Clara and her buddy in a department store display window taking a break from shopping
For me, it warms my heart to see my formerly feral dog having a great time exploring and checking out the pee-mail and pulling me around, while either ignoring the proximity of humans or actually tailing them curiously. When we started, her comfortable proximity to a single non-moving human was about 60 feet, and she was extremely sensitive to any situation where she might feel like her escape options were limited.

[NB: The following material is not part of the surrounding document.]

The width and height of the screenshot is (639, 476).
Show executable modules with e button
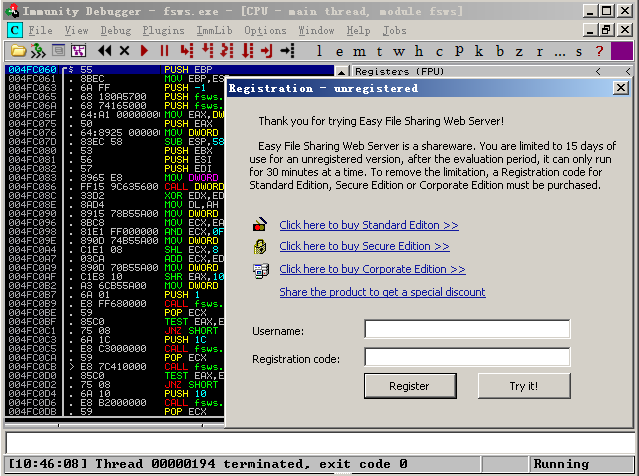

I think some people still have an image of a classically conditioned dog as being robotically controlled and micromanaged. Nothing could be further from the truth. Teaching Clara that the proximity of humans predicts great things has allowed her to get huge enjoyment out of environments that would formerly have been impossible for her to even enter. Also, from the earliest stages of the process, she was free to move around.
Isn’t Sniffing a Stress Behavior?
It can be. But with a little experience, it’s not hard to tell the difference between a stress sniff, and exploratory odor sniffing. I have a followup post about this coming soon.
This wonderful site from Jennifer Titus codifies desensitization and counterconditioning into a user-friendly protocol: CARE for Reactive Dogs.
Debbie Jacob’s site for owners of fearful dogs has oodles of helpful information for owners who are dedicated to improving their dogs’ lives: Fearfuldogs.com.